More Coronavirus Vaccine Efforts Move Toward Human Trials

As the coronavirus pandemic spreads at unprecedented rates, invading the lungs of people of all ages, ethnicities and medical histories, more companies are ratcheting up their efforts to fight the disease with accelerated schedules for creating new vaccines.

In normal circumstances, vaccine development would take around 10 years. But the pharmaceutical industry is racing to compress this timeline with the support of nonprofit organizations, government agencies and regulatory authorities. In just a few months, more than two dozen companies have announced promising vaccine programs, speeding through the early stages of testing unlike ever before.
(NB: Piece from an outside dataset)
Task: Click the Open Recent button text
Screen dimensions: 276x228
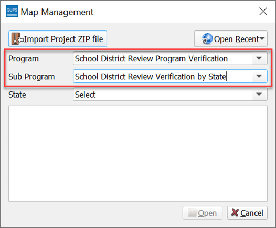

On Wednesday, Novavax, a Maryland-based biotech company, said its vaccine candidate had stimulated a powerful immune response in lab and animal experiments, producing antibodies that could fight off the coronavirus. The vaccine, called NVX-CoV2373, is set to begin human trials in Australia in mid-May.

While a final product that would be widely available is still a year or more away, the Novavax effort is one of many ready to test in people.

More than one million people around the world have already been sickened by the coronavirus. For public health experts and those on the front lines, a vaccine can’t come soon enough.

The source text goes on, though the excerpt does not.